La supervision bancaire européenne fête ses cinq ans en novembre. La BCE et le système de surveillance en général ont exigé beaucoup des banques en matière de coussins de capitaux et de volumes de prêts non performants. Les banques sont-elles suffisamment armées pour résister aux chocs ?

Au moment du lancement de la supervision bancaire européenne, il y a cinq ans, les banques avaient encore des difficultés à faire face aux conséquences durables de la crise et à ajuster leurs bilans : leurs fonds propres devaient être renforcés, les prêts non performants pesaient lourdement, la fiabilité de leurs modèles internes et, par conséquent, le calcul de leurs actifs pondérés des risques étaient remis en question et elles devaient remédier aux faiblesses constatées au niveau de leur gouvernance et de leurs procédures de contrôle interne. Beaucoup de progrès ont été réalisés depuis. Le processus de redressement qui a suivi la crise arrive à son terme, ce qui a permis une stabilisation du niveau d’exigences prudentielles.

Les plus grandes banques européennes détiennent désormais davantage de fonds propres, de meilleure qualité, le ratio CET1 moyen s’établissant à 14,4 %. Dans l’ensemble, nous pouvons donc dire que le niveau des exigences et des coussins de fonds propres se stabilise, tandis que les autorités de surveillance portent leur attention plus directement sur les domaines de risques propres à chaque banque. Dans le même temps, l’encours des prêts non performants diminue rapidement et est revenu d’environ 1 000 milliards d’euros en 2014 à moins de 600 milliards aujourd’hui. Toutefois, les indicateurs de qualité des actifs n’ont toujours pas retrouvé leurs niveaux d’avant la crise et restent en deçà des niveaux enregistrés ailleurs dans le monde. Nous sommes cependant sur la bonne voie et les banques respectent, voire dépassent, les objectifs qu’elles se sont fixés en accord avec les autorités de surveillance.

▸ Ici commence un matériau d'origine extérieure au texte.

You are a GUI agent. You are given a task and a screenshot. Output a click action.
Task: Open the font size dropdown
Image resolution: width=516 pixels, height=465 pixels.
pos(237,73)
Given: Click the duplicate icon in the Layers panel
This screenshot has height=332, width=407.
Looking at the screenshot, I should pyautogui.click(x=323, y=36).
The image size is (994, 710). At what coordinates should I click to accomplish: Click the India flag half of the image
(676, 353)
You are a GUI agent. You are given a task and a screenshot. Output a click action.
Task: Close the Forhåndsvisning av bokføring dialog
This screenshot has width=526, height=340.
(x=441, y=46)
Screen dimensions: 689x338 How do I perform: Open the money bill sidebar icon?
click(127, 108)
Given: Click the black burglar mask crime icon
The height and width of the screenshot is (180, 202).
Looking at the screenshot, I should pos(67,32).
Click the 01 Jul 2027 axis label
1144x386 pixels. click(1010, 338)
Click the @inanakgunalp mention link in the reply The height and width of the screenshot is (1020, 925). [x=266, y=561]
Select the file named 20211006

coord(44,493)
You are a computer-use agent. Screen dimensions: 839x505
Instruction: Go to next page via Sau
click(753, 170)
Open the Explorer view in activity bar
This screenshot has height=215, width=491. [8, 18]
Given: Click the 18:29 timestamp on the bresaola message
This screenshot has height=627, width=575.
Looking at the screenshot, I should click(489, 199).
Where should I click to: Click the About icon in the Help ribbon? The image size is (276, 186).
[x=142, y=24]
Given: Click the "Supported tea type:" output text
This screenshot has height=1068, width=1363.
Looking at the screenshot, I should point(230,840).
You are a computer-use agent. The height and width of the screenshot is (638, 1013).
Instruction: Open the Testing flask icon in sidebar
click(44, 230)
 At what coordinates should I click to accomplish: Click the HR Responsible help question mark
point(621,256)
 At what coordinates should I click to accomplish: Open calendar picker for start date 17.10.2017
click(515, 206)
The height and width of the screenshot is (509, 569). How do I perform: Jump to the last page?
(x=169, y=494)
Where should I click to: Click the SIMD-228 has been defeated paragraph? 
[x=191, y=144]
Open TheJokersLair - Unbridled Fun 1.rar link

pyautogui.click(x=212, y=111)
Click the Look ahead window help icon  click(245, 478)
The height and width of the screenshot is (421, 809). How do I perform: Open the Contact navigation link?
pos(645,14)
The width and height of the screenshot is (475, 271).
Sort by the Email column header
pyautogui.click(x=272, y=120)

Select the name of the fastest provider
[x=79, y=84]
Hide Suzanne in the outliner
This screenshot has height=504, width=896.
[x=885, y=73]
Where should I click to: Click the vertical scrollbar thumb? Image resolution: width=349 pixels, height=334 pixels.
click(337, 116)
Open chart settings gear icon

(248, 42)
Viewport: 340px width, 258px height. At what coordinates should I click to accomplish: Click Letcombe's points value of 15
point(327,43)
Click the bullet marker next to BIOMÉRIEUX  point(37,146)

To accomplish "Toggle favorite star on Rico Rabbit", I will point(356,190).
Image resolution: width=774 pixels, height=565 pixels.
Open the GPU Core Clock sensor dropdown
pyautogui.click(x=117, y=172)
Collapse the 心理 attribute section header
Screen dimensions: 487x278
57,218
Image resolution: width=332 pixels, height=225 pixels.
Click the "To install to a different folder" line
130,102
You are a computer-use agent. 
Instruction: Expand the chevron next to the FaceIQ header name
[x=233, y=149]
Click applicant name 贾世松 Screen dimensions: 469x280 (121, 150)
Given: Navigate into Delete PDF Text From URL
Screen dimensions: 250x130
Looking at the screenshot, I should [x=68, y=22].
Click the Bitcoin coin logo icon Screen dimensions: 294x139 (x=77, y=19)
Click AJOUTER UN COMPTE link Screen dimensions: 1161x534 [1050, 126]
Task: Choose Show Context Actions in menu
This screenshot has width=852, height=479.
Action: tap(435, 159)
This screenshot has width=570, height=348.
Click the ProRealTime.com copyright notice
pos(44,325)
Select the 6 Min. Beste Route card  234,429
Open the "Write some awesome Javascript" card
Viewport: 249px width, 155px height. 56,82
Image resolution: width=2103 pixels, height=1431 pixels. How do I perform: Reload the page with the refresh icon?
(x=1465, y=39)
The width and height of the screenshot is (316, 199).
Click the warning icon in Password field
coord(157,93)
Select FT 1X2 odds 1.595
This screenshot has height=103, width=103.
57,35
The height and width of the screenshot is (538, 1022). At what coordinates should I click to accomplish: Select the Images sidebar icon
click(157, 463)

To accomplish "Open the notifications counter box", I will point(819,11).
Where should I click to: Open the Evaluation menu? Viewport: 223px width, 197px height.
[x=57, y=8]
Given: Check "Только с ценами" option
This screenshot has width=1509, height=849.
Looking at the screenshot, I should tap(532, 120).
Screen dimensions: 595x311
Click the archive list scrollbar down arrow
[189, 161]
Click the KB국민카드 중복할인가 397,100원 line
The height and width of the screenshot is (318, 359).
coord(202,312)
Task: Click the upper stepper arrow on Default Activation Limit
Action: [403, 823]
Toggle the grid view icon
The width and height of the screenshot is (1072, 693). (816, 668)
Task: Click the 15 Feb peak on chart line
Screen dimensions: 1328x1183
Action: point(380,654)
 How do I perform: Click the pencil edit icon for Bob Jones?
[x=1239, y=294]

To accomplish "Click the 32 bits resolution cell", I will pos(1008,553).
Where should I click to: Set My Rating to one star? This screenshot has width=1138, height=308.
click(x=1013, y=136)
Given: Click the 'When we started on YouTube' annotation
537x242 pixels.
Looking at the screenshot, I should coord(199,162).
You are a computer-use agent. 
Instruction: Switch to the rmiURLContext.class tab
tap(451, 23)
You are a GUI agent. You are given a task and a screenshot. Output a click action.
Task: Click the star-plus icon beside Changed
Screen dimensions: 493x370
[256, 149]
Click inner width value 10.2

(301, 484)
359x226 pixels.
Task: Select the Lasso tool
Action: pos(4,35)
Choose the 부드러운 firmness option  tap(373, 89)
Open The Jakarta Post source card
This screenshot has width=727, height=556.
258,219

Pour répondre à votre question, je dirais donc oui, les banques sont plus à même de résister aux chocs. Mais le secteur bancaire de la zone euro reste confronté à une faible rentabilité, ce qui pèse sur les valorisations boursières. Cela met également en évidence les capacités excédentaires du système et les inquiétudes quant à la viabilité à long terme des modèles d’activité. Par ailleurs, l’efficacité des banques de la zone euro pâtit de l’activité bancaire toujours largement fragmentée selon les frontières nationales. Enfin, des améliorations demeurent nécessaires s’agissant de la gouvernance interne et de la culture du risque.

Quelles sont les mesures qui permettraient d’améliorer la rentabilité des banques ?

En premier lieu, les banques doivent se concentrer sur les domaines où elles peuvent mieux faire, notamment améliorer leur efficience en termes de coûts, investir dans les technologies et élaborer et mettre en œuvre de meilleures stratégies. Leur rentabilité s’en trouverait renforcée. De notre côté, nous devons maintenir la pression, par exemple à travers notre analyse des modèles d’activité. Nous devons également admettre qu’il existe des obstacles structurels sur les marchés, que nous devons contribuer à lever. Des banques saines et rentables seront mieux à même de résister à la prochaine tempête, dont les premiers nuages se forment déjà à l’horizon.

Sur quels aspects les autorités de surveillance se concentreront-elles lors de leur examen des banques ces prochaines années ?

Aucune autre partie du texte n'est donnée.